Passage shown
The “Evidence-Based Health Care (EBHC) and Knowledge Translation” approach requires that doctors and health workers base their decisions on matters related to patients, the health system and medical education on the best evidence available and that reference book and article recommendations be based on the best and latest evidence available. Simple though this concept looks, in actual fact there is a wide gap between practice and research results.
For this reason, the evidence-based approach was developed in the early 1990s as a positive step towards changing this situation, stressing the need to change the image of medical practice away from logic, rationalization, intuition, clinical sense and bias and make it more objective and compatible with the results of well-designed research and more effective in terms of patient-related outcomes. This concept has had far-reaching implications for the medical community.
It is worth noting that it is extremely dangerous to ignore EBHC in the light of the recent developments in health systems under which there is more emphasis on defining health results, assessing all health measures, an ever-increasing demand for public responsibility as far as health care is concerned, accountability for the expenses incurred, and providing access to information for all health care beneficiaries. What we are actually in need of is to grasp the concepts of EBM rapidly and put them into practice in order to avoid being lagging behind or deny our patients the right to receive such health care that is based on the best scientific evidence available.

Data provided
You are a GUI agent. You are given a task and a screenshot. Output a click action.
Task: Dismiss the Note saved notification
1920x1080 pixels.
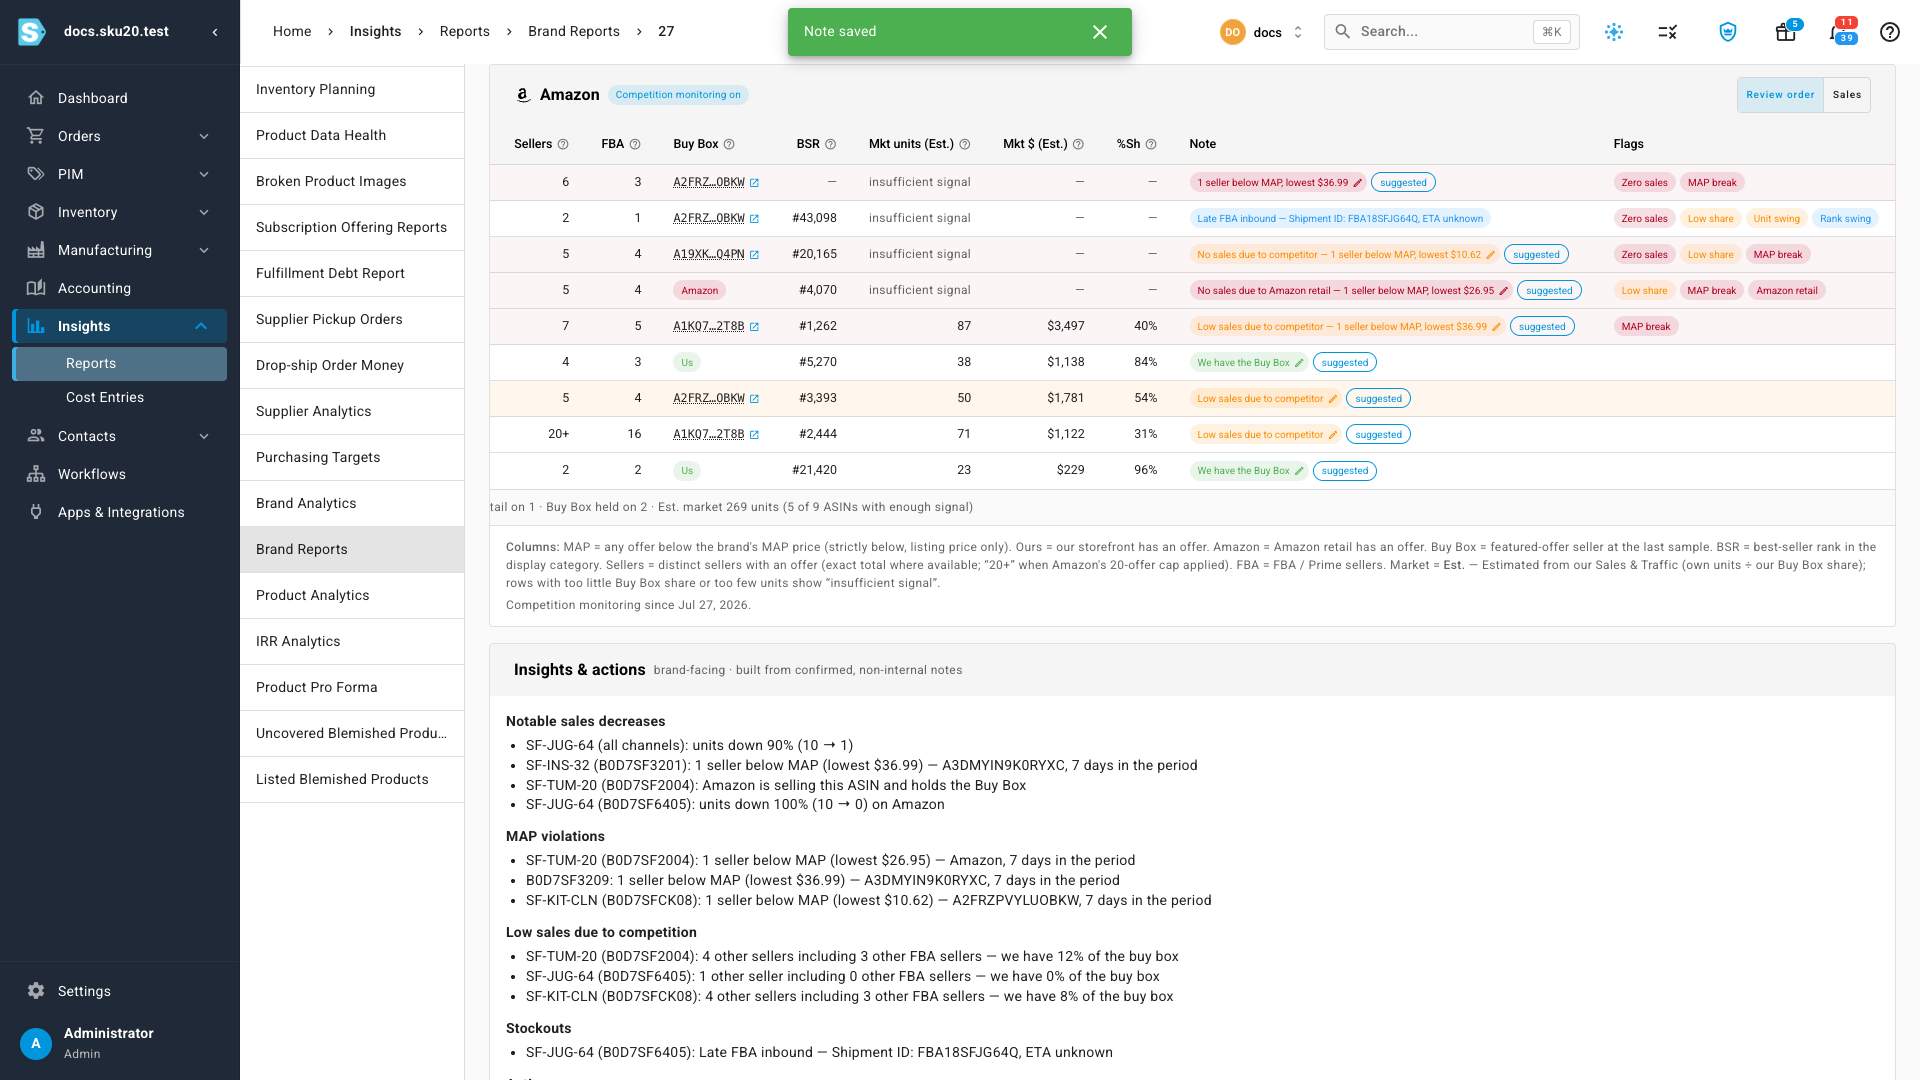[1100, 32]
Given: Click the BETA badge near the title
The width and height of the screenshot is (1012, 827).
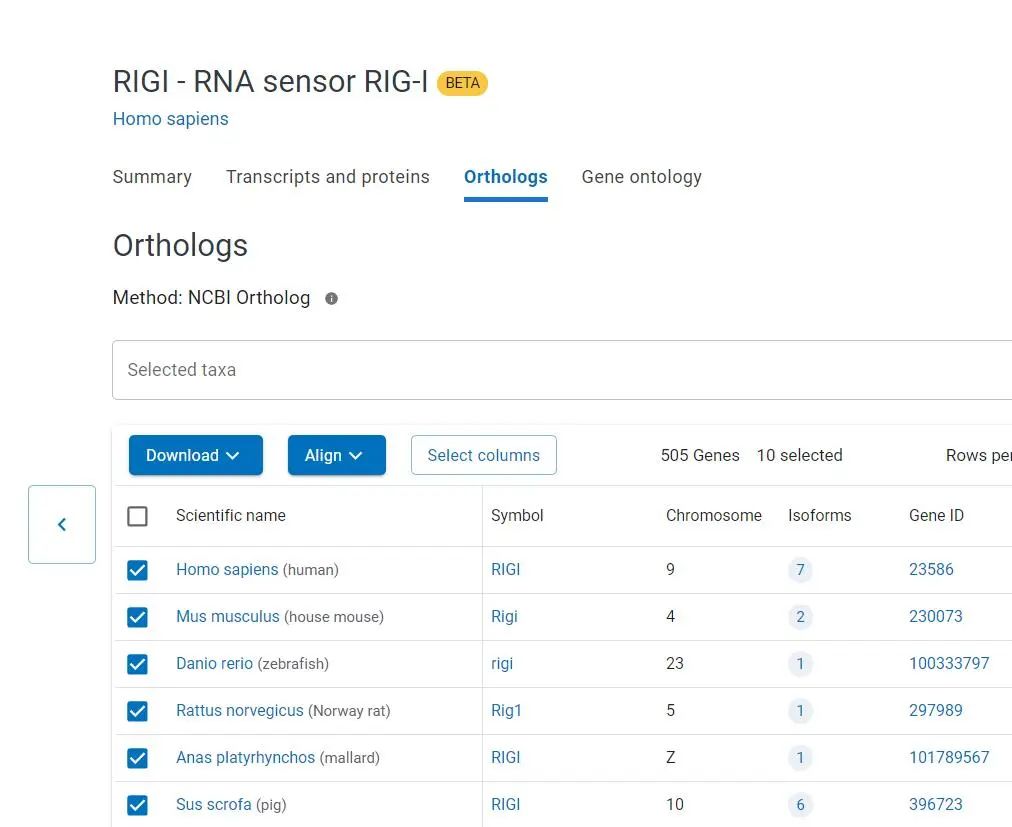Looking at the screenshot, I should (x=462, y=83).
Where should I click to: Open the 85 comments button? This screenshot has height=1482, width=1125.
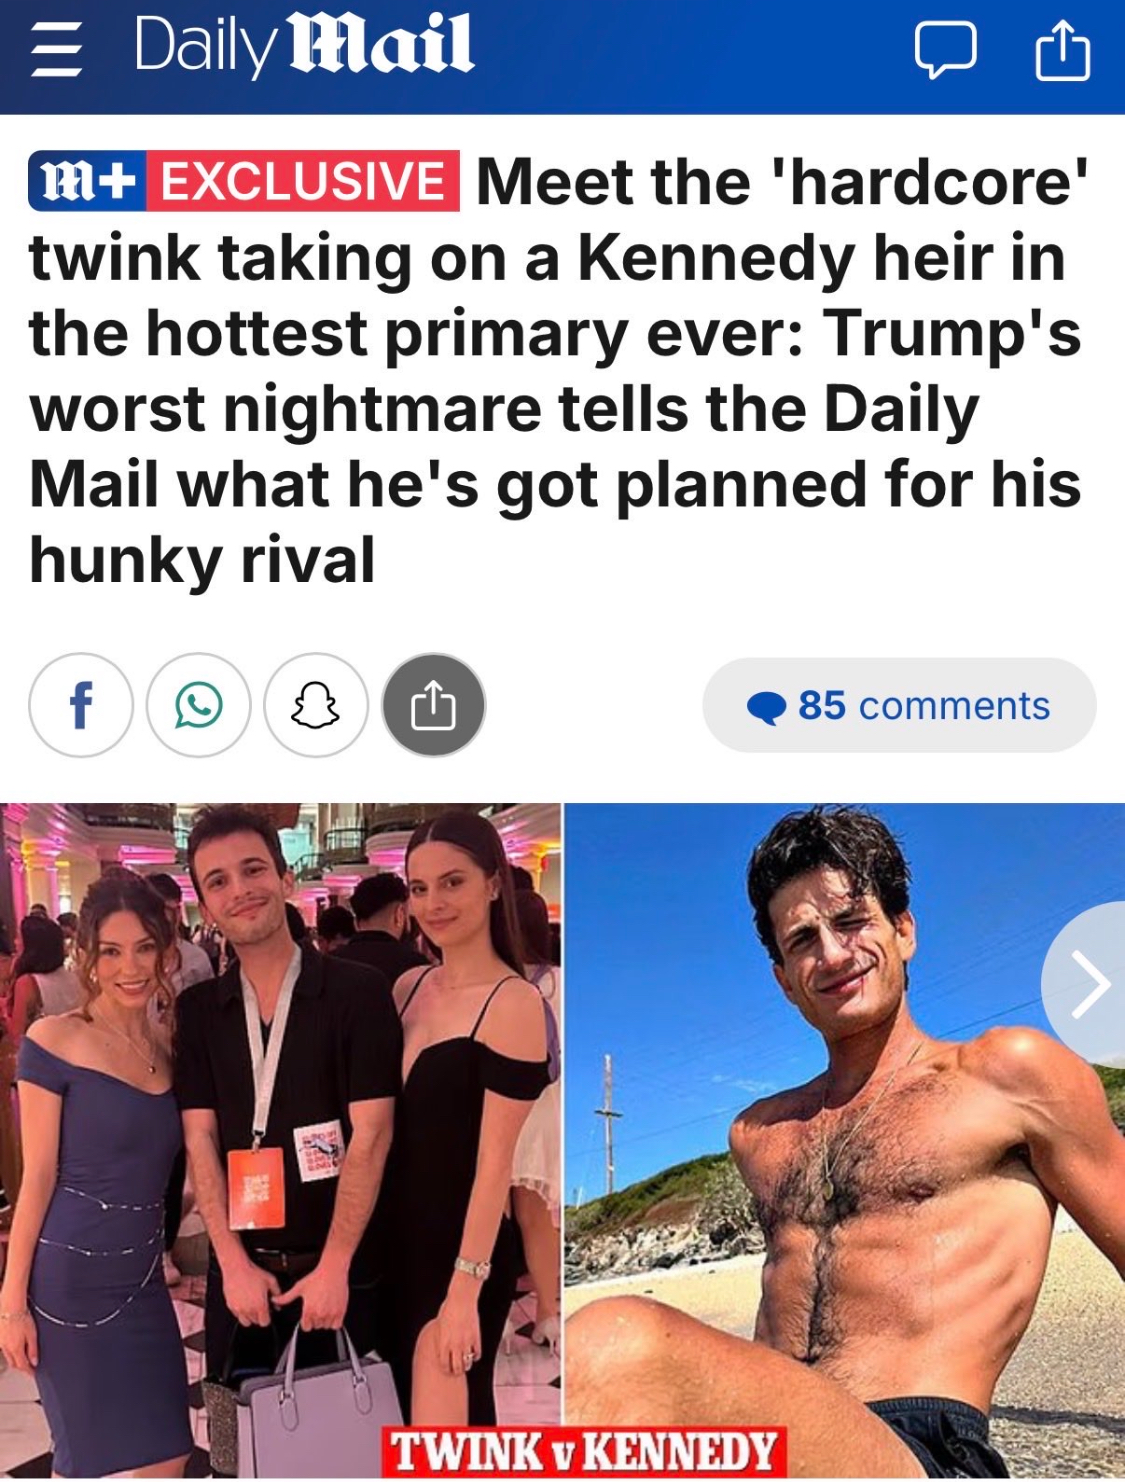[x=899, y=705]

Your assignment
Please write out the passage on evidence-based health care above, word for word and in full.

Exercise output
The “Evidence-Based Health Care (EBHC) and Knowledge Translation” approach requires that doctors and health workers base their decisions on matters related to patients, the health system and medical education on the best evidence available and that reference book and article recommendations be based on the best and latest evidence available. Simple though this concept looks, in actual fact there is a wide gap between practice and research results.
For this reason, the evidence-based approach was developed in the early 1990s as a positive step towards changing this situation, stressing the need to change the image of medical practice away from logic, rationalization, intuition, clinical sense and bias and make it more objective and compatible with the results of well-designed research and more effective in terms of patient-related outcomes. This concept has had far-reaching implications for the medical community.
It is worth noting that it is extremely dangerous to ignore EBHC in the light of the recent developments in health systems under which there is more emphasis on defining health results, assessing all health measures, an ever-increasing demand for public responsibility as far as health care is concerned, accountability for the expenses incurred, and providing access to information for all health care beneficiaries. What we are actually in need of is to grasp the concepts of EBM rapidly and put them into practice in order to avoid being lagging behind or deny our patients the right to receive such health care that is based on the best scientific evidence available.